82nd International Atlantic Economic Conference

October 13 - 16, 2016 | Washington, USA

How Social Security's earning test, age and education affect the female labor supply

Sunday, October 16, 2016: 11:35 AM
Dale S. Bremmer, Ph.D. , HSS Department, Rose-Hulman Institute of Technology, Terre Haute, IN
Randall Kesselring, Ph.D. , Economics, Arkansas State University, Jonesboro, AR
In the past, benefits of social security recipients may have been reduced if they earned too much income.  Since its inception in 1935, social security benefits have been subject to an “earnings test.”  Though the particulars of the law have changed over time, the earnings test taxes labor income and reduces the incentive to work. 

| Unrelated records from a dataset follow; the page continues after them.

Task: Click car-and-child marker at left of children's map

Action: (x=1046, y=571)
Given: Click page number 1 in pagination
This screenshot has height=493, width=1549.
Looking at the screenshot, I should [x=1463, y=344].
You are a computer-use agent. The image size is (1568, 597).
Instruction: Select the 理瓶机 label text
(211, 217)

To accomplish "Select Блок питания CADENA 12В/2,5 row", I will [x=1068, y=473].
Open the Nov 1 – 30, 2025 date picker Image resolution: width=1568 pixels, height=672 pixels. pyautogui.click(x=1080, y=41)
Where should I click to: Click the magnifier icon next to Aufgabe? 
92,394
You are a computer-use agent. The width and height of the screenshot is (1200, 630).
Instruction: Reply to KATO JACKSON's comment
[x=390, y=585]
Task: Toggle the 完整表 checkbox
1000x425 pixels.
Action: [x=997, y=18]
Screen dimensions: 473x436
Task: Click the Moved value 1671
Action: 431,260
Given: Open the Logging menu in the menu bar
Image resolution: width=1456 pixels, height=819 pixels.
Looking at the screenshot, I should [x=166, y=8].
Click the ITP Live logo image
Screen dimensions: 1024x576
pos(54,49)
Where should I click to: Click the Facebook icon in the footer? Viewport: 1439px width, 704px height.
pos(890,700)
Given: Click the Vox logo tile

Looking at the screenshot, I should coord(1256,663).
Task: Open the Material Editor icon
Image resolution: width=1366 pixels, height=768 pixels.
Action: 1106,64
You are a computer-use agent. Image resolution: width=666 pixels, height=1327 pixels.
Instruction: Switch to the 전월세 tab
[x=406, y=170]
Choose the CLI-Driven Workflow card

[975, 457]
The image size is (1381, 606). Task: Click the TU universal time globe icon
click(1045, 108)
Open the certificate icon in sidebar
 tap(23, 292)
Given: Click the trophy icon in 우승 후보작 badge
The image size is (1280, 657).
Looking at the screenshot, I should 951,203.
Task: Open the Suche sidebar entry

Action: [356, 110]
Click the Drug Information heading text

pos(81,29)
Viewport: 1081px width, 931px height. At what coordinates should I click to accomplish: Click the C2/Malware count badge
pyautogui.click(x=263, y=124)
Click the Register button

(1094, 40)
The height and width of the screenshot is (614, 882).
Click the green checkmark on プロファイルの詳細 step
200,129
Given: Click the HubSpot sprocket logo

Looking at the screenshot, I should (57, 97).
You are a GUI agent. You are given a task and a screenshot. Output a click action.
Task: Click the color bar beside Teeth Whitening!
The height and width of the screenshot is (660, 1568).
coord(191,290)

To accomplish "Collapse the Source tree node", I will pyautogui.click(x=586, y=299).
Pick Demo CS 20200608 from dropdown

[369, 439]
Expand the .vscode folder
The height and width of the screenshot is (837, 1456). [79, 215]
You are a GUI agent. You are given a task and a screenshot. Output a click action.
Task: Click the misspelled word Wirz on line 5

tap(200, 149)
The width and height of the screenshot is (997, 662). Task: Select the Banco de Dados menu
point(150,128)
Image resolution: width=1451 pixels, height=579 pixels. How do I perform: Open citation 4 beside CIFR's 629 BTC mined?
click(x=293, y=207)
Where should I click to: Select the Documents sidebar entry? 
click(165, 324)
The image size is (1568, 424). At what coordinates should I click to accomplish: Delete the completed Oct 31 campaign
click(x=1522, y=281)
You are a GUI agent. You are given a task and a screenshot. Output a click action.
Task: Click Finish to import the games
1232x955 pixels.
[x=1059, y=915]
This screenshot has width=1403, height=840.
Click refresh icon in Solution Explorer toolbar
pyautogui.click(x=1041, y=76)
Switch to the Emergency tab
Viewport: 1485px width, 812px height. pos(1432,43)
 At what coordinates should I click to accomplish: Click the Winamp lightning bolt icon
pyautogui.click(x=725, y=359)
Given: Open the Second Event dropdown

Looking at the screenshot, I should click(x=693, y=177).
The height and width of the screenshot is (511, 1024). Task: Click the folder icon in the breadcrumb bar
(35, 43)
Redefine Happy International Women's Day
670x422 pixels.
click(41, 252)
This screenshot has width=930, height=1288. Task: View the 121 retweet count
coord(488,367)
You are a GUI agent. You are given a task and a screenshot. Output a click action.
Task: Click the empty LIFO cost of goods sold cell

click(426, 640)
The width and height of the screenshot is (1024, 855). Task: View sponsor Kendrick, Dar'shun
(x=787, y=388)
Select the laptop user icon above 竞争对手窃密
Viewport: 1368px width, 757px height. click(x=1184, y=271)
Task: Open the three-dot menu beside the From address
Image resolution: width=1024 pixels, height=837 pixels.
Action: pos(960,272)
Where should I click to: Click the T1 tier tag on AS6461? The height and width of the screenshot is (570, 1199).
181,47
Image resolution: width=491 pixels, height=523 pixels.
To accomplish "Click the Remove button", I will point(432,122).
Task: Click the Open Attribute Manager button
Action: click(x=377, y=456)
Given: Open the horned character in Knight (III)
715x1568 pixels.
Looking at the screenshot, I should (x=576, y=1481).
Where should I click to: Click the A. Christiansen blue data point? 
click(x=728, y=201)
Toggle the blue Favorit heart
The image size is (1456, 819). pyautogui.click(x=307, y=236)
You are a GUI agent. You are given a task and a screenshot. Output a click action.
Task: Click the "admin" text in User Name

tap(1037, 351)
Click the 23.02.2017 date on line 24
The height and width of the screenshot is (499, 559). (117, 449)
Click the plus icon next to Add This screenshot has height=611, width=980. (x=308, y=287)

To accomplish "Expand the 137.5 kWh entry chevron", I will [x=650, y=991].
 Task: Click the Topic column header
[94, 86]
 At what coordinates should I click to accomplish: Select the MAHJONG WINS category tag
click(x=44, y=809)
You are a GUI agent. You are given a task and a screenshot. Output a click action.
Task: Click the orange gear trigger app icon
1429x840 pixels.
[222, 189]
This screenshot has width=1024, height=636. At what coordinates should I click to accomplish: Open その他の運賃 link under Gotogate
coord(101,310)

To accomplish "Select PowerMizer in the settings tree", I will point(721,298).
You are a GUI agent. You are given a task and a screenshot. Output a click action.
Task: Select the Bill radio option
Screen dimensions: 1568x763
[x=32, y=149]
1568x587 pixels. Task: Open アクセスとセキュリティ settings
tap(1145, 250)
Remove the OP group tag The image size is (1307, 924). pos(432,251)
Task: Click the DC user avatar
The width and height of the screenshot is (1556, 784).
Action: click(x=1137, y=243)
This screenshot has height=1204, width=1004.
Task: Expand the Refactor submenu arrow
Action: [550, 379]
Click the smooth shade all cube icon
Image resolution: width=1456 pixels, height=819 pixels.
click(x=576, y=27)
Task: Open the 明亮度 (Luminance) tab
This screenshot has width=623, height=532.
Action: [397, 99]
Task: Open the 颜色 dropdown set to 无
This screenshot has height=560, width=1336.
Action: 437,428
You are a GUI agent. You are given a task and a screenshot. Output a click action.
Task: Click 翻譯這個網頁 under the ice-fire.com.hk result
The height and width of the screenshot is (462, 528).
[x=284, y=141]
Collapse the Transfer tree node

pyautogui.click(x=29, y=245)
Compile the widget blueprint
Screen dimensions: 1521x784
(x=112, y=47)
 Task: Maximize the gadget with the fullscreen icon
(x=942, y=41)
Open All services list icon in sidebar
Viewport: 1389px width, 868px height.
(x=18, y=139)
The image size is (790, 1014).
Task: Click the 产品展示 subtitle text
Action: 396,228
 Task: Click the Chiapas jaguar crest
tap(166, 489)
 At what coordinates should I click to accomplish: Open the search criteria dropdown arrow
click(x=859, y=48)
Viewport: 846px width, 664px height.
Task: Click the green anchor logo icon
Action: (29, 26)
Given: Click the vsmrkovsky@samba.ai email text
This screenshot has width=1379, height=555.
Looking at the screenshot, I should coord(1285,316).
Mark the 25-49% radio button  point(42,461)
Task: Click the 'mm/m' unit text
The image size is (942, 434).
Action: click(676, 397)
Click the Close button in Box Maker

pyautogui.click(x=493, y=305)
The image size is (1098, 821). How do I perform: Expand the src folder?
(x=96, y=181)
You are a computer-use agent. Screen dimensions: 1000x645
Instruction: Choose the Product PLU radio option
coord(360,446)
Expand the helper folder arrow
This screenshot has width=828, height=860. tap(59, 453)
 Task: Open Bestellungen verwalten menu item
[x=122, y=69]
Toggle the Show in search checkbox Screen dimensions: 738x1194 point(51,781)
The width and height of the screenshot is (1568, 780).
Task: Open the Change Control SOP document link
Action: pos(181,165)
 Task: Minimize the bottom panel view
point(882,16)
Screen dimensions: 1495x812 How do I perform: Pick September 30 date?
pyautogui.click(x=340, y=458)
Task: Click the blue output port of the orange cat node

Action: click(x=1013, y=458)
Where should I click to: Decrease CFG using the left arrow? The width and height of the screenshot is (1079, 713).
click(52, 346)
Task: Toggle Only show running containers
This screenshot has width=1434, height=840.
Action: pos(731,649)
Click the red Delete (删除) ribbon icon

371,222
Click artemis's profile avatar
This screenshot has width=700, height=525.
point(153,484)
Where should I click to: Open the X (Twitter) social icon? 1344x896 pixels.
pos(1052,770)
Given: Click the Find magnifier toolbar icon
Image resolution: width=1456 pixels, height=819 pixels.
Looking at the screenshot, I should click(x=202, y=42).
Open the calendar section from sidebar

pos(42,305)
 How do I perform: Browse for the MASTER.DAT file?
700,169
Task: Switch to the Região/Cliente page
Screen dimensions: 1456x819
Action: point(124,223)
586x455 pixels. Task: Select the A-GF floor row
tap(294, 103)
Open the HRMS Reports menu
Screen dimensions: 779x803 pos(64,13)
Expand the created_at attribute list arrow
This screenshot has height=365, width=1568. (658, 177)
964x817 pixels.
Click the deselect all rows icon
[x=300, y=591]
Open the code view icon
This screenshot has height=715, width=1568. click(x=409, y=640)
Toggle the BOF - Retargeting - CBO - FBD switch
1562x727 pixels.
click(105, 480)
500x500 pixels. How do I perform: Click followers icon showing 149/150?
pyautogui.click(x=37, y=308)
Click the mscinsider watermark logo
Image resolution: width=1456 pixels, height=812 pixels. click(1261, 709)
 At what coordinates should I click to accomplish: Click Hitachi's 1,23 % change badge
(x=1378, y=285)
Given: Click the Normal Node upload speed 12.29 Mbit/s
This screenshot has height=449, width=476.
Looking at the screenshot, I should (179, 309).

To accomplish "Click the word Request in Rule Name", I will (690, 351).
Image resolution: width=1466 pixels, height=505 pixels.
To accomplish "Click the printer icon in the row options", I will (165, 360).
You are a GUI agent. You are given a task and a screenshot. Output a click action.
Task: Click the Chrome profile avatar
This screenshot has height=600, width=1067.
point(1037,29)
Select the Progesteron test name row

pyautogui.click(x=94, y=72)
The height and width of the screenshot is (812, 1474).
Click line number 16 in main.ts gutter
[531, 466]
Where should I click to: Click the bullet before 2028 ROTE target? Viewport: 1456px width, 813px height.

     Before the law was changed in 2000, the earnings test consisted of a lower and upper threshold.  If Social Security recipients’ wages were less than the lower threshold, their benefits were not reduced.   However, if the retirees’ income was between the lower and upper thresholds, they lost $1 of benefits for every $3 of wages they earned.  Finally, if recipients’ labor income exceeded the upper threshold, they lost all their benefits.  The earnings test was applied to all recipients, those who retired before their normal retirement age (NRA) and those who retired upon or after their NRA.  After 2000, the earnings test was no longer applied to retirees after the month they reached their NRA.

      This paper’s analyzes how this policy change affected the labor supply of married and single women.  Exogenous variables include marital status, age, ethnicity and the level of education.  If spouses’ wages are no longer taxed after they reach their NRA, household income increases and married women may work less.  If the income of single women is no longer taxed after they reach their NRA, their opportunity cost of leisure increases and they may work more.  Given their increased participation in the labor market, black, female retirees may be more likely to work than white women.  Women with more education would earn relatively more income and would be more likely to work given their higher opportunity cost of leisure.  Older women may be more likely to retire.

     This paper uses the difference-in-differences technique to quantify the effect of a policy change on economic behavior.  The data are monthly observations from the Current Population Survey.  Past papers have concentrated on how the earnings test affected the male labor supply and they have found mixed results.  The emphasis on the female labor supply is one of this paper’s contributions.  Also previous studies on the effects of the policy change in 2000 had relatively few observations after the regime change.  This study has more observations after the regime change and it includes the effects of the Great Recession, another contribution to the literature.